Mupirocin is a medication used for treating impetigo, a skin infection caused by bacteria. It is sold under a variety of brand names, including Bactroban®, Bactroban® Nasal, and Bactroban® Centany™. Mupirocin is approved by the U.S. Food and Drug Administration (FDA) and is commonly used in many countries, including the United States and United Kingdom.

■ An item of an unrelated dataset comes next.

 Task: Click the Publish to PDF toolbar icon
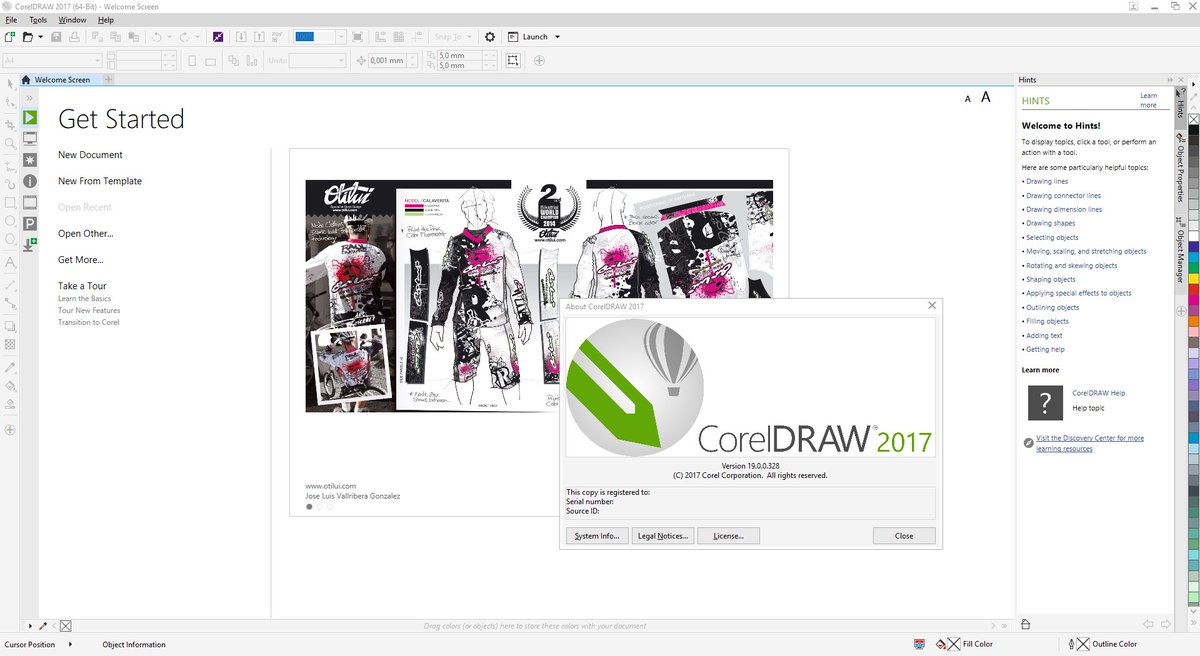tap(276, 36)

Pharmaceutical company Beecham manufactures the medication as an antibiotic, a treatment used to exterminate or impede the growth of bacteria. In this case, the bacteria growth is a skin infection called impetigo. Impetigo commonly occurs among children four to 14 years of age and is usually spread through contact sports such as football, rugby and wrestling.
This antibiotic has uses that stretch beyond impetigo. Some people turn to it for infections caused by Methicillin-resistant Staphylococcus aureus (MRSA). This bacterium uses the nose as the main site of its wide range of hard-to-treat infections. In other cases, mupirocin is used to treat acne. The medication has its limitations, as it is ineffective against infections caused by fungi or viruses.

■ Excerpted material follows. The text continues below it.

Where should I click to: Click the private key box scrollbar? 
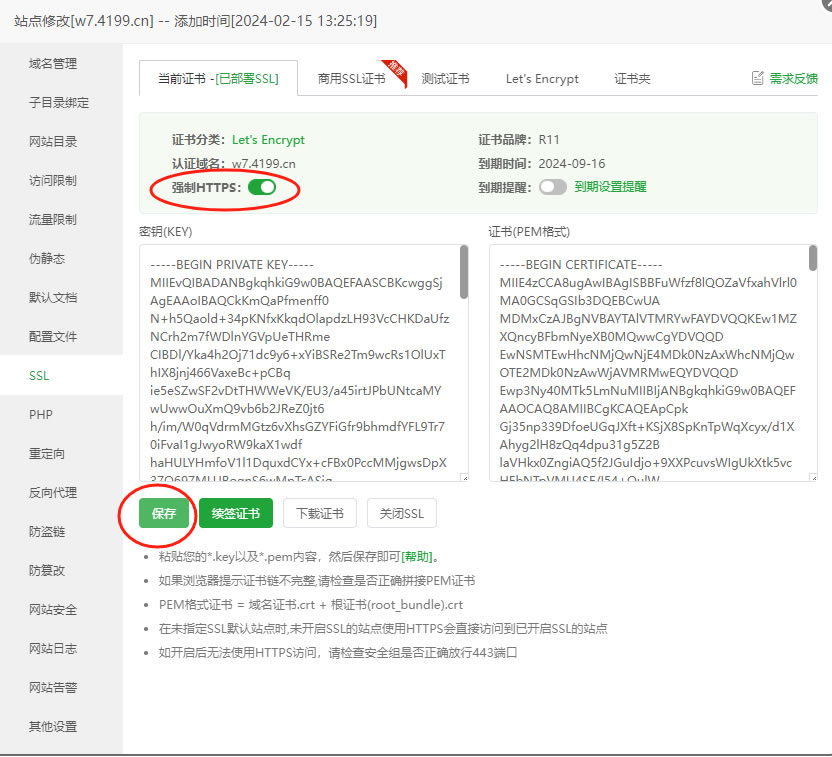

Mupirocin comes in ointment form. The skin should be cleaned thoroughly before application. The recommended frequency of use is three times a day for a one- to two-week period. If a dose is missed at the appointed time, the patient should take it as soon as possible. If the time for the next dose has almost arrived, however, the patient should disregard the missed dose instead of doubling it.
People who plan to use mupirocin should inform their doctors of any allergies. Also, patients should reveal the medications they are taking, especially chloramphenicol, which like mupirocin is an antibiotic, but one that is used for a wide range of diseases. The FDA places the cream in Category B, which is one of the milder rankings of the agency's classification for pharmaceutical risk to pregnancy. Still, it is advisable for pregnant women to speak with their doctors first.
Side effects of mupirocin include burning, itching, rashes and some pain. Patients should tell their physicians if such side effects persist or become unbearable. As the impetigo treatment is designed solely for external use, it should not touch any orifice of the body, such as the mouth, ears, eyes or nose. Also, users of the ointment should never apply other skin medications to the treated area, nor should they ever use bandages or dressings to cover it up.